Kerbal Space Program é outro exemplo de jogo que promove o planejamento e a paciência. A ativação do córtex parietal e do córtex pré-frontal durante o planejamento e a execução de missões espaciais pode ajudar os pacientes a desenvolver a capacidade de resolução de problemas e persistência diante de desafios. Em contextos terapêuticos, esse jogo pode ser usado para trabalhar a paciência e a resiliência, ensinando ao paciente que o fracasso é parte do processo de aprendizado.

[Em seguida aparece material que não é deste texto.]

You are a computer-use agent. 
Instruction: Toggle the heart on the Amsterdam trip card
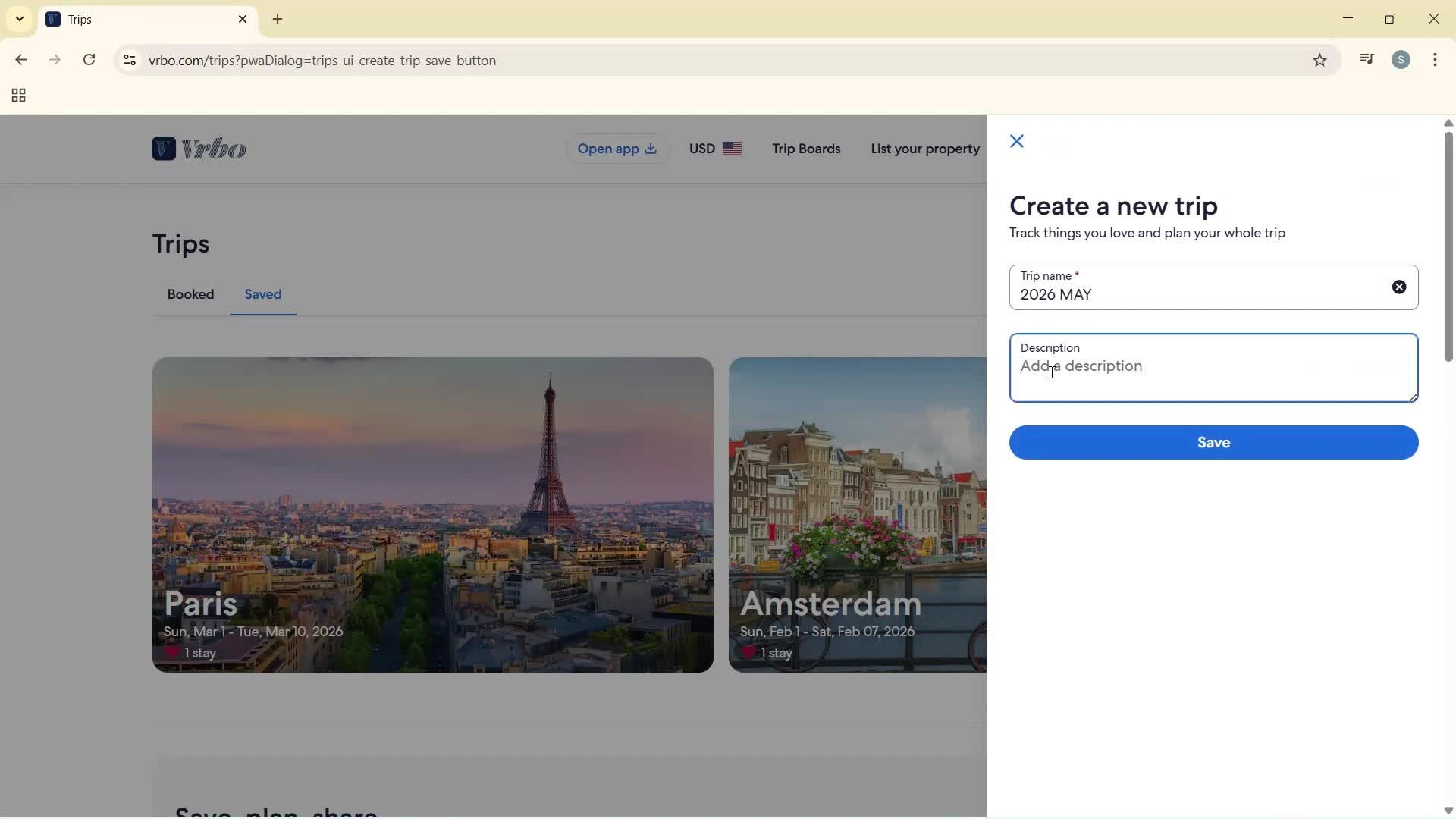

Finalmente, Figment oferece uma experiência única de enfrentamento de medos e traumas. O jogo explora a mente humana e desafia os jogadores a superar seus “monstros” internos, simbolizando desafios emocionais. O envolvimento do sistema límbico e do córtex pré-frontal durante essas experiências ajuda o paciente a trabalhar sua resiliência emocional e o enfrentamento de medos. Figment pode ser uma ferramenta para pacientes que estão lidando com ansiedade e traumas, permitindo-lhes explorar seus medos em um ambiente seguro e controlado, ao mesmo tempo em que desenvolvem habilidades de enfrentamento.
Parte do texto retirado da minha dissertação para obtenção do grau de Mestre em Psicologia Clínica e da Saúde: ”O uso de jogos digitais como ferramenta em psicoterapia online para adultos neurodiversos” (2025). Debora Cristini Lopes Machado dos Santos.